Background: Statusless Community in Israel
Over the recent decades, Israel has experienced an influx of migrant workers, refugees, and asylum seekers who fled from various countries in Africa and Asia in search of financial and physical security. Although born in Israel, their children are undocumented and live on the outskirts of Israeli society; they lack identification numbers and are deprived of basic rights such as healthcare and welfare services. Without legal status in Israel, they can't access governmentally subsidized childcare, and often end up in makeshift daycares, known as "children warehouses". These centers have neither the necessary personnel nor the resources to properly care for them, resulting in their further isolation and a deepening of the gap between them and their Israeli peers.

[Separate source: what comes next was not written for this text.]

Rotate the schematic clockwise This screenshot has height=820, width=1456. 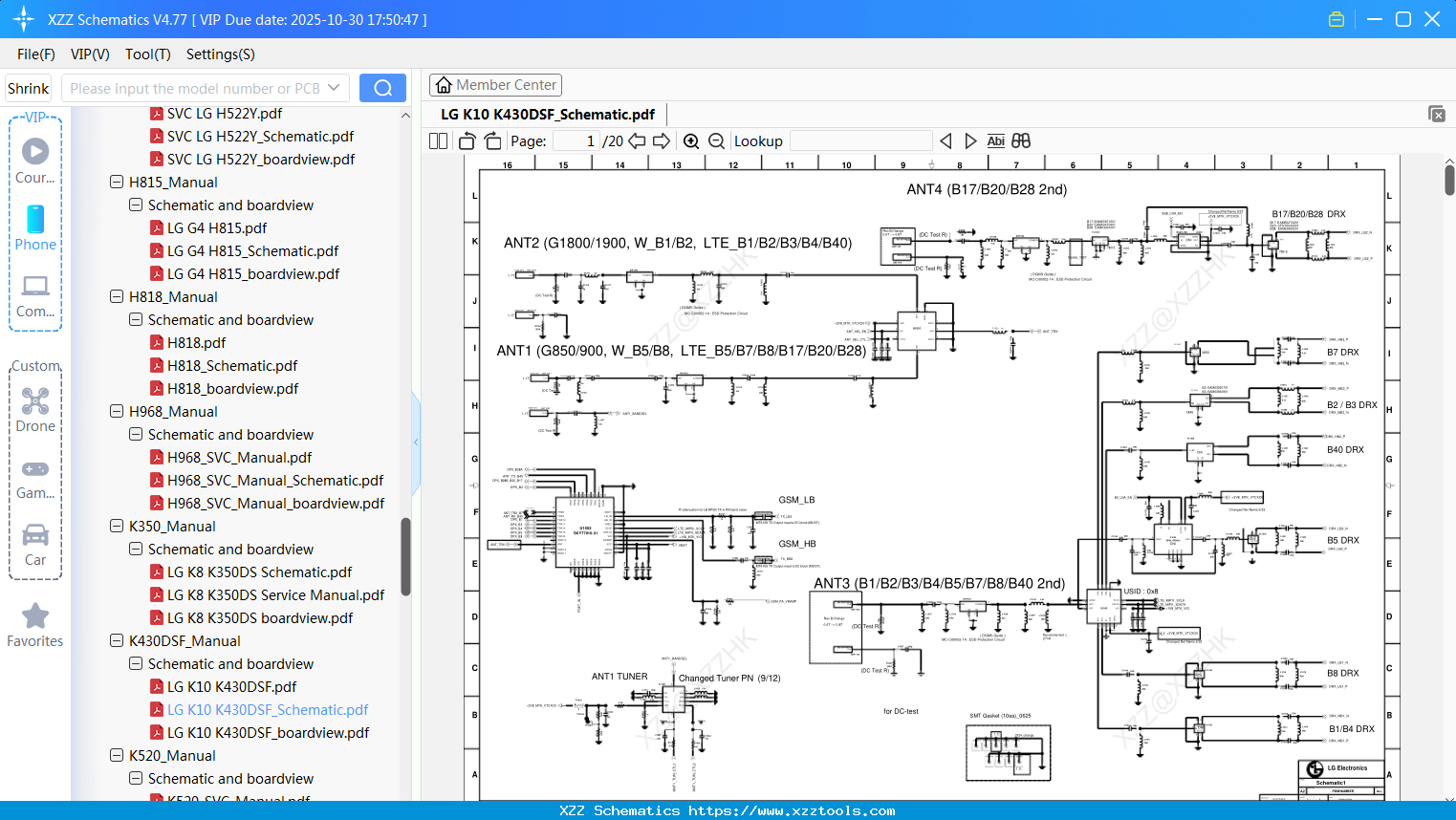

Today, there are over 8,200 status-less children in Israel, with 4,400 children under the age of 6 living in Tel Aviv
alone.
About Unitaf
Unitaf was created by The Fund for Social Involvement in 2004 to ensure that all children, regardless of civil status, have a safe and healthy childhood.The Unitaf Model is an educational, therapeutic, and organizational approach recognized by the Prime Minister’s Office and the Ministries of Welfare and Economics as a standard model for operating frameworks in the foreign community.
Today, Unitaf operates 44 programs and serves over 1,200 children ages 3 months - 6 years from the foreign community. Our programs are owned and operated by foreign caregivers and teachers under careful guidance by licensed educational professionals. Unitaf children receive safe and proper childcare, 3 meals a day, skilled therapeutic staff, social support and assistance for families in crisis, and educational-therapeutic work designed to help children and their families.

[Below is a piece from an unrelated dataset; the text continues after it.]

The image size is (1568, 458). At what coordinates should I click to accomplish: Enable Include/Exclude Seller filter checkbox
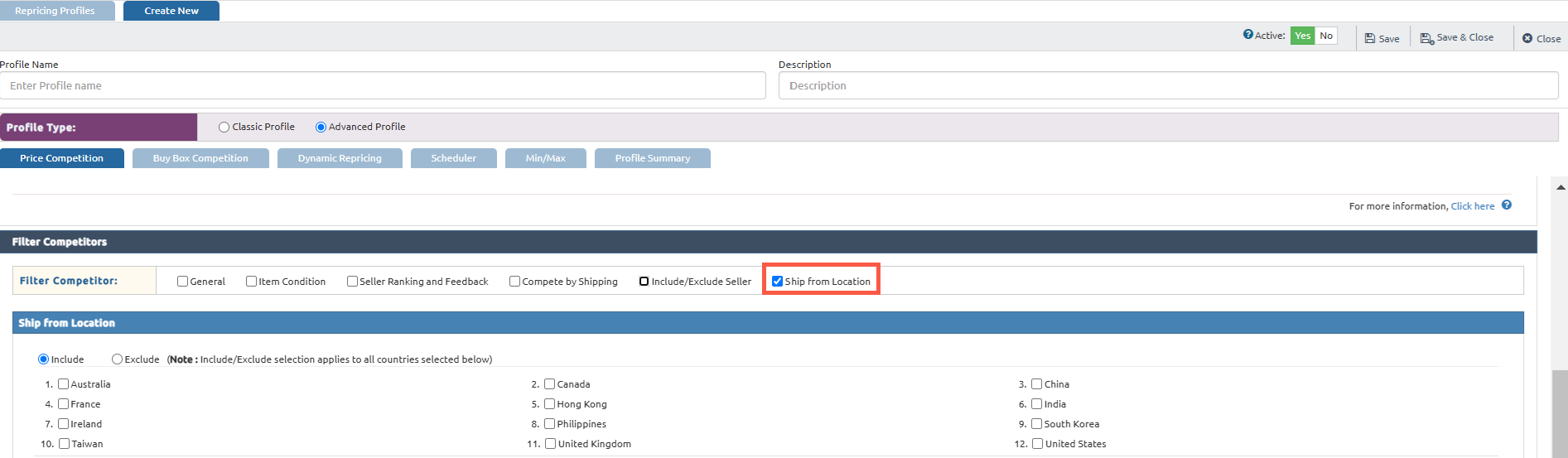(x=644, y=282)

Bridging Social and Economic Gaps
Beyond our high-standard childcare, Unitaf emphasizes bridging the eco-social gaps between status-less children and their Israeli peers. To accomplish this, we employ a holistic strategy that seeks change on three levels - individual children, Unitaf families, and the wider community.
At the first level, we run programs such as Story-Time, a research-based group intervention aimed at improving the children's Hebrew and bringing them to equal grounds by the time they enter the mandatory educational system. Additionally, we tailor individual programs for developmentally struggling children, each to their unique needs.
At the second level, acknowledging the generational consequences of the refugee positionality, our focus is on the parents. Our Therapeutic Center offers additional social services to families in need, with a special focus on intergenerational trauma. Unitaf provides a variety of workshops for parents, and scholarships for struggling families, as well as support in handling the complexity of Israeli Bureaucracy.
At the third level, we take a community approach. As our programs are operated by refugee women, we provide both training and employment opportunities. Beyond those, We cooperate with other refugee organizations, such as Mesila, and Physicians for Human Rights, in legal and political struggles against discriminatory policies -such as the recent change to the health insurance law, that significantly worsens the situation for status-less communities, drives up insurance costs, and discriminates between various groups of status-less people in Israel.